Improving Communication in Adolescent Cancer Care: A Multiperspective Study.

BACKGROUND Professionals treating adolescents with cancer must communicate well with them and their parents. Evidence suggests that the communication needs of this population are rarely met. Skills training can improve professional communication, but has been criticized for not being based on the experience of the participants in the clinical encounter. We took a multiperspective approach, drawing on perspectives of former adolescents with cancer, patients' parents, physicians, and nurses with the aim to provide suggestions for improvement in communication in adolescent cancer care. METHODS Adolescent cancer survivors (n = 16), parents (n = 8), pediatric oncologists (n = 12), and pediatric oncology nurses (n = 18) participated in 11 focus groups. They discussed their experiences communicating with each other. Transcripts were analyzed by thematic analysis.
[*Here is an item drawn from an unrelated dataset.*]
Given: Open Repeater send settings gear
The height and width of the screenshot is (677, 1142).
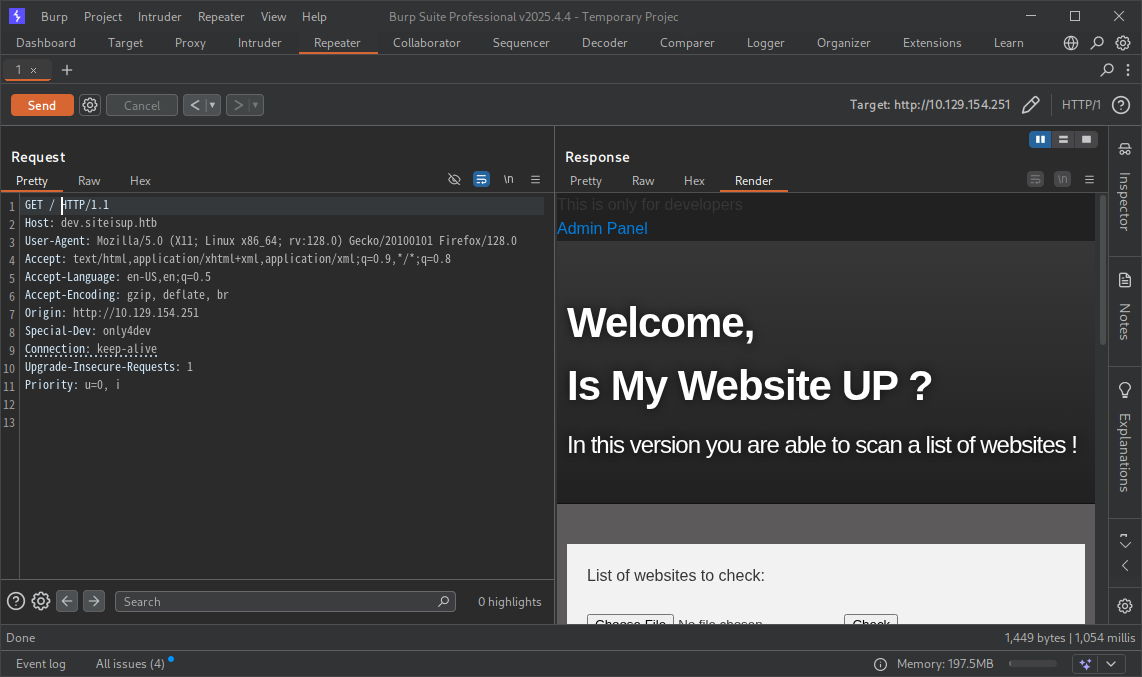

RESULTS We identified themes within the following sections: (1) The framework in which professionals communicate with adolescents with cancer (regression in a time of detachment, adolescents' perception and knowledge of illness, cognitive versus legal maturity, "lost in transition" between pediatric and adult oncology); (2) communication difficulties between professionals and patients and parents (professionals and patients/parents identified the other party as the source of difficulties), and (3) effective professional communication (there was some overlap on how doctors and nurses should communicate, along with substantially different expectations for the two professions). CONCLUSIONS The framework within which professionals communicate, the different perspectives on the factors that make communication difficult, and the different expectations regarding good communication by doctors and nurses should be considered when communication skills training courses are developed for professionals who work in adolescent oncology.